Health continues to be a problem, but in some areas young Indian men and women are being trained as paramedics to apply their own preventative medicine. For many tribes, elders and anthropologists are finally devising school curricula in the native language and relevant to local needs. Two universities in Mato Grosso now offer degree courses just for indigenous students, and these are fully subscribed. The legal status of Indians is a difficult issue. They are classed as minors, without the vote. This seems demeaning, but it exempts them from legal liability for actions carried out under tribal custom, frees them from military service or taxation, and allows tribes to hold their land communally and inalienably.
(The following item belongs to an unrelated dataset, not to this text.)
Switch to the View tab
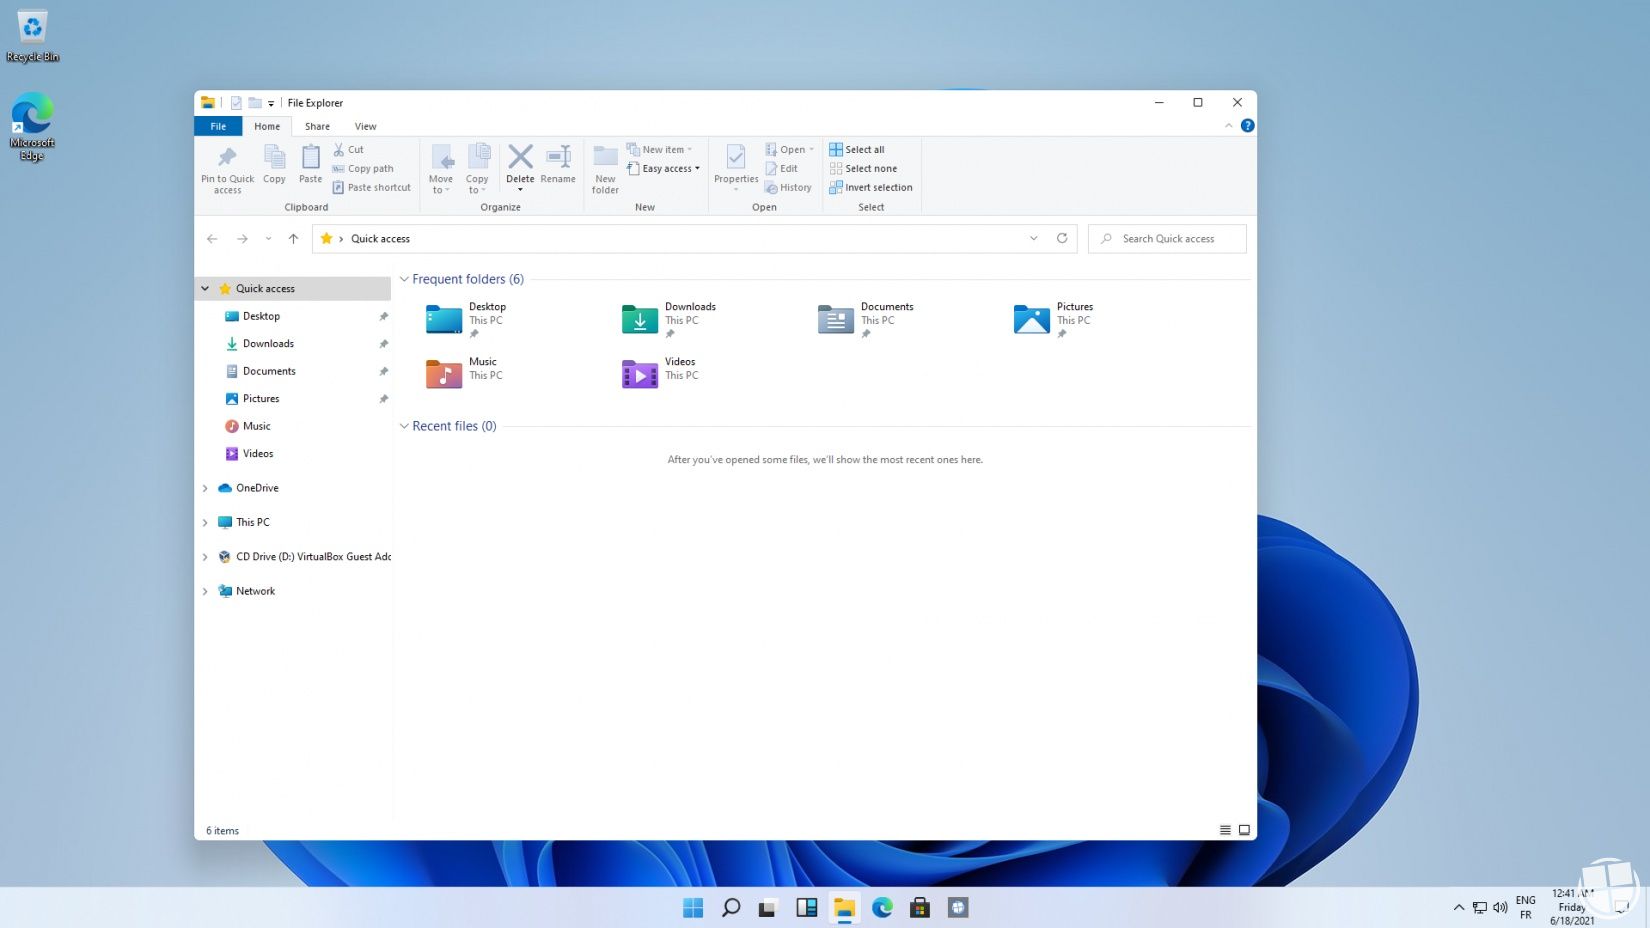The image size is (1650, 928). [x=365, y=126]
One solution would be for tribes to enjoy devolution, as semi-autonomous entities within Brazil. They still need government benefits because, although most Indians are hard-working and skilled at what they do, it is difficult for them to earn much in their remote and unmechanised reserves.

There is still one major indigenous territory that has not received presidential approval. This is Raposa/ Serra do Sol ("Vixen/Sun Hills"), a swathe of savannahs and forests near Mount Roraima in the extreme north of Brazil. It is home to the Makuxi and three other peoples, so is theirs by constitutional right, but it is good cattle country and contains some long-established ranches. The ranchers have been fighting a rearguard action for decades, arguing that the majority of their state - the size of Britain - is already indigenous territory. Brazil's new left-wing president, Luiz Inácio Lula da Silva, known as Lula, was last year about to sign this into law but refrained at the last minute, just as the local state governor switched to Lula's Workers' party. It looked like a sordid political bargain. Brazil's three largest indigenous organisations have just issued a manifesto deploring it.

A more subtle problem is whether the Indians can or should maintain their traditions in the midst of an exuberant modern nation. Most seem determined to do so. There are still 30 or 40 groups that remain completely isolated. Amazonia is probably the only place on earth that contains uncontacted peoples. Because many live in protected areas, there is no urgency to contact them or condemn them to the perilous process of change. For the others, I am guardedly optimistic. Having seen how they have overcome past problems, they appear to have the resilience to face the future, with the support of Brazilian sympathisers, public opinion and the law.